By the time I was 14, I had lost most part of my interest in playing with my wire man, adolescence had set in and I wanted a phone instead, kids my age were getting social, chatting and making friends online, nobody was coming to me anymore to make action figures of copper wire for them, at least no one my age and I felt I needed to be part of the trend, so I shed most part of my childhood leaving it to my young apprentice and his generation of action figure enthusiast. By age 17, I would occasionally fashion a wire man or two for any kid who wanted something to play with, I was still pretty good at it. Now I am 20, adulthood had come beckoning at my front yard, I had more serious things to do, I had been admitted into the University, my future dependent on the decisions I make, these I had in mind while trying to make the best of my stay in the university, to have fun as much as I could, make friends, go into relationships and date as many girls as possible and at the end of it all make my parents proud by coming out with the best grades, my wire man making days were surely over.

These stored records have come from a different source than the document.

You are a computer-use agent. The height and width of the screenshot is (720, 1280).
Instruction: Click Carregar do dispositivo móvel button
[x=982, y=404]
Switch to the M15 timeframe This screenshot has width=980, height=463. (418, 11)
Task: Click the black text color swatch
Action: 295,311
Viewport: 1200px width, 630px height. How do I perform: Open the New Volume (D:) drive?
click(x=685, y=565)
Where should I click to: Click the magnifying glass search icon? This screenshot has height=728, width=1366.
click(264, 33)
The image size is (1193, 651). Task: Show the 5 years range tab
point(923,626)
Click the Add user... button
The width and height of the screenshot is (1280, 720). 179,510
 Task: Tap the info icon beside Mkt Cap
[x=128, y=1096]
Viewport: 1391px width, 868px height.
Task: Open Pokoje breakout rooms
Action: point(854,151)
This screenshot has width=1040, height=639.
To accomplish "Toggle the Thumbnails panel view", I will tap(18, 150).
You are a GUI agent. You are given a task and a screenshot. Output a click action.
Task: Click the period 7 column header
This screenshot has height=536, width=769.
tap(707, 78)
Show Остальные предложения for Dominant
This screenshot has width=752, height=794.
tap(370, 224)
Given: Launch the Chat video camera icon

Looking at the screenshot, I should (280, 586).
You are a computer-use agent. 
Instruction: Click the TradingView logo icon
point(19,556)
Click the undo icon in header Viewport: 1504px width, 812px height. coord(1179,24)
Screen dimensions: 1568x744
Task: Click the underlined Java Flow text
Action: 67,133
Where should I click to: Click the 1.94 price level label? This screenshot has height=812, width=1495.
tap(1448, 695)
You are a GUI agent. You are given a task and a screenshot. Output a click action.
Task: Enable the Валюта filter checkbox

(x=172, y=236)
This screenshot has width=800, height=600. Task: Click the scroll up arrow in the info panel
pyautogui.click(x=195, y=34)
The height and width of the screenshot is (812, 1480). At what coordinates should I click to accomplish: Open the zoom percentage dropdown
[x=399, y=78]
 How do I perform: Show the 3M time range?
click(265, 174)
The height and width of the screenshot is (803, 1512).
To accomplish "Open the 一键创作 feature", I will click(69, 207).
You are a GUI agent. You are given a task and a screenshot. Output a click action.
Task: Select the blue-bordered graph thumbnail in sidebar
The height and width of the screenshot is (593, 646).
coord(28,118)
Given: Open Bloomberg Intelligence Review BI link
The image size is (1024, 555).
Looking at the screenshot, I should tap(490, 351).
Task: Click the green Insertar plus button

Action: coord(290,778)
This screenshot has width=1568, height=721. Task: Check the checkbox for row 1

These days when I walk around in my neighborhood and I see young kids playing with the wire man, I smile knowing that feeling, how much fun I had when I was their age and the knowledge of my action figure had been passed down. I look back and realize ‘damn’ it was easier to be an influence as a kid I use to think when I grow up, I would have my own money, buy whatever I wanted, go wherever I wished, do whatever. I used to dream about becoming an adult, but things don’t always turn out as you wish. These days I have few friend in the general sense of it, fewer I could really call such and less fun, adulthood is a sham.